§ **Work item**:
Output the lines of the records from the one containing "Open the Level Progress tab" through the last, both ends included. Leave pictures out.
——————————
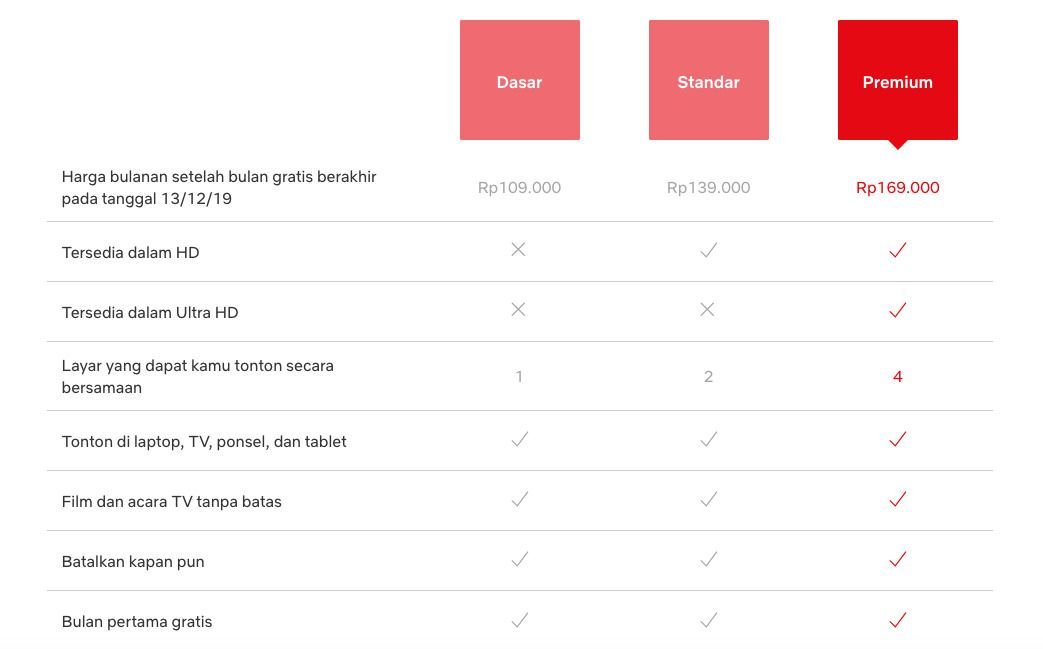1043x649 pixels.
Task: Click Dasar cross icon for Ultra HD
Action: point(518,309)
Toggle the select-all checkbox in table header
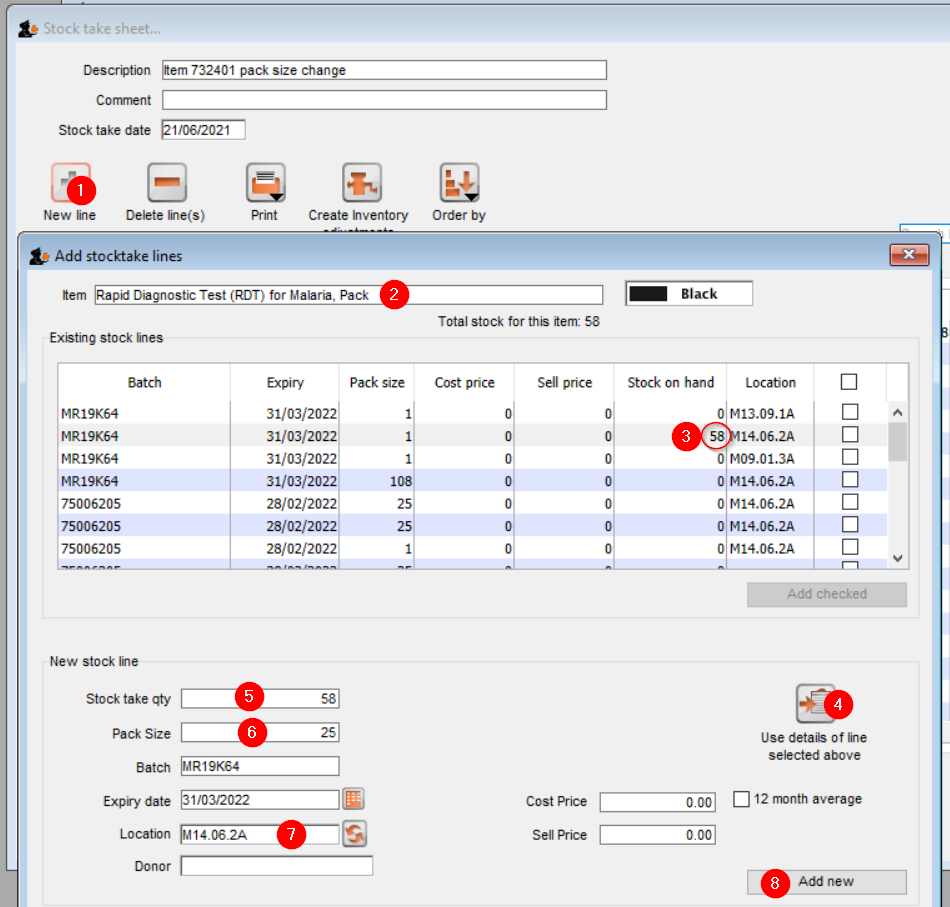The image size is (950, 907). pos(849,382)
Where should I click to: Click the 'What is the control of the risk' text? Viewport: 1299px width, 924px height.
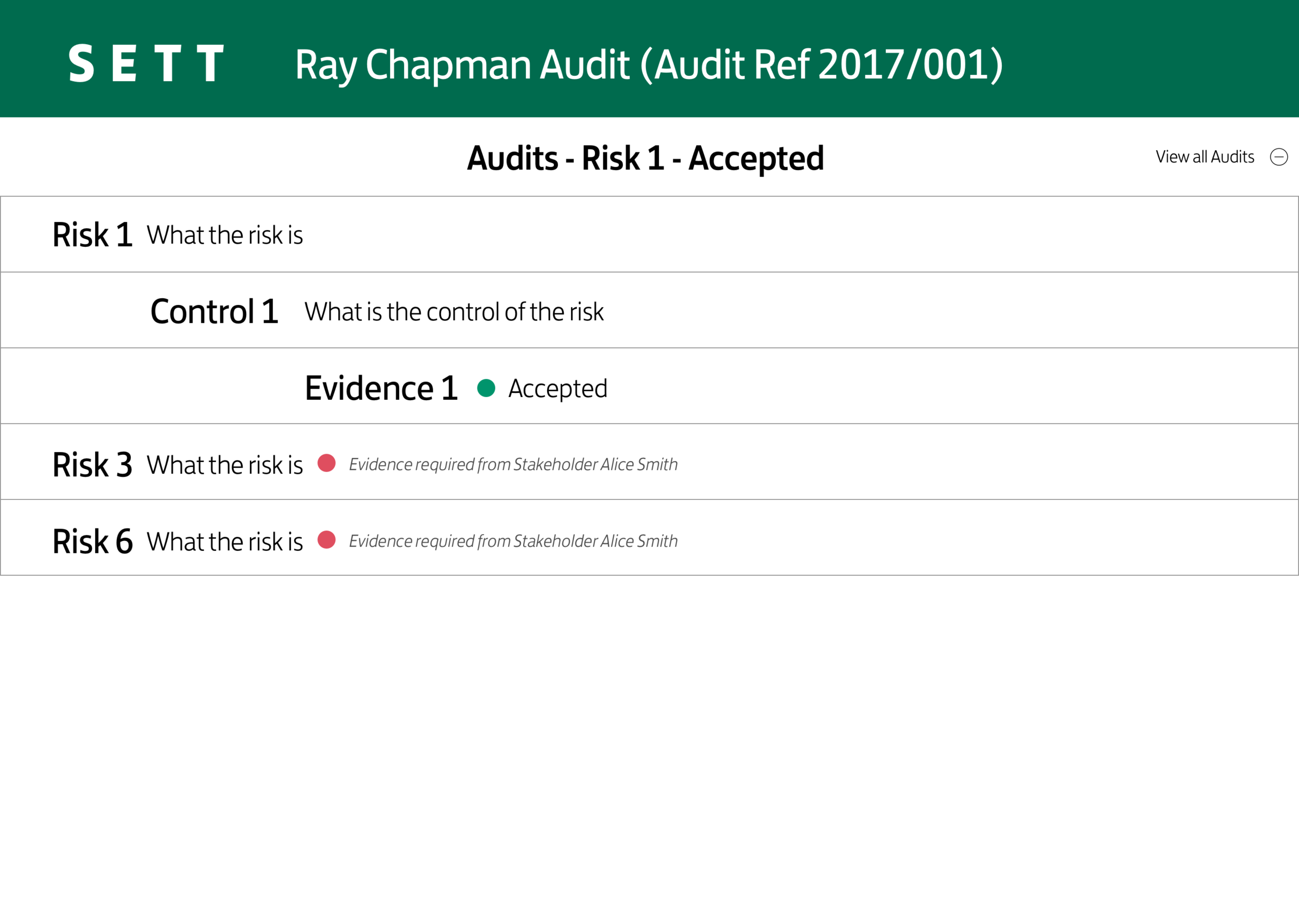coord(454,312)
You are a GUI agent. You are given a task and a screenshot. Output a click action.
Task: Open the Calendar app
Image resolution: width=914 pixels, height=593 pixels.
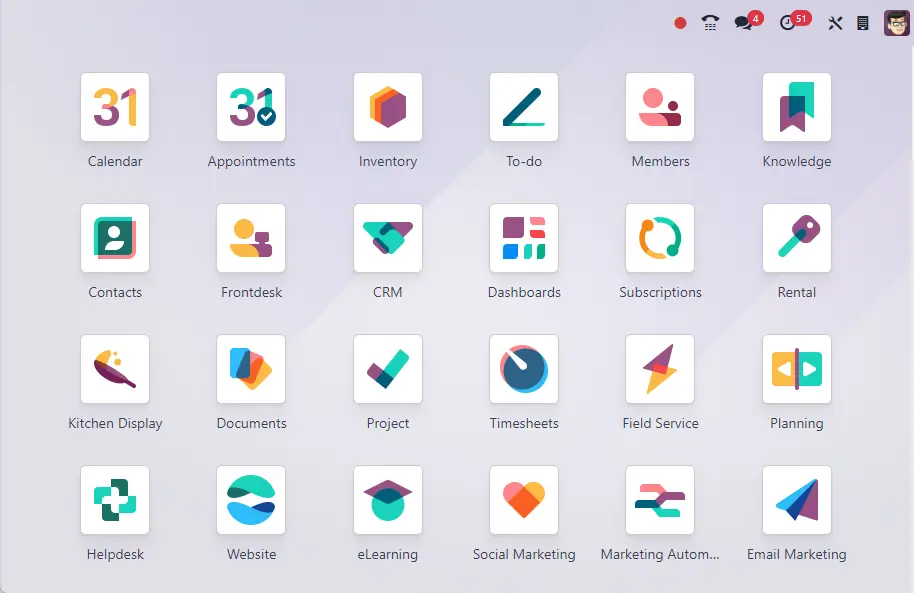click(115, 107)
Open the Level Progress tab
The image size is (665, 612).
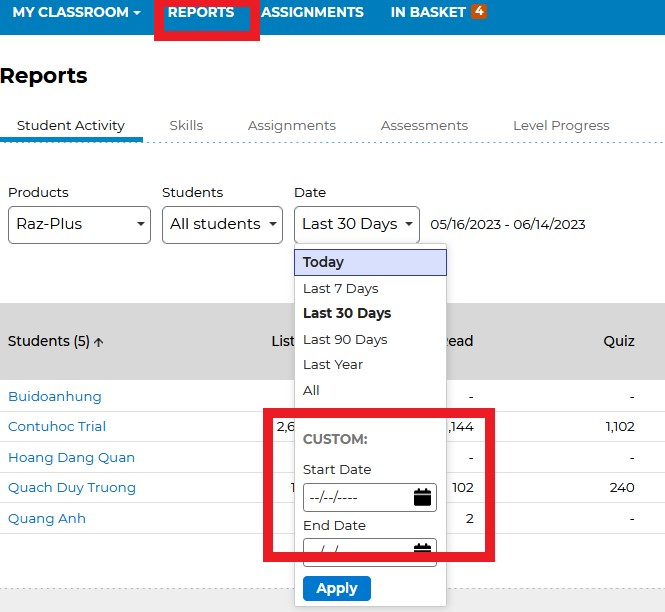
——————————
§ **Task output**:
Open the Level Progress tab
The image size is (665, 612).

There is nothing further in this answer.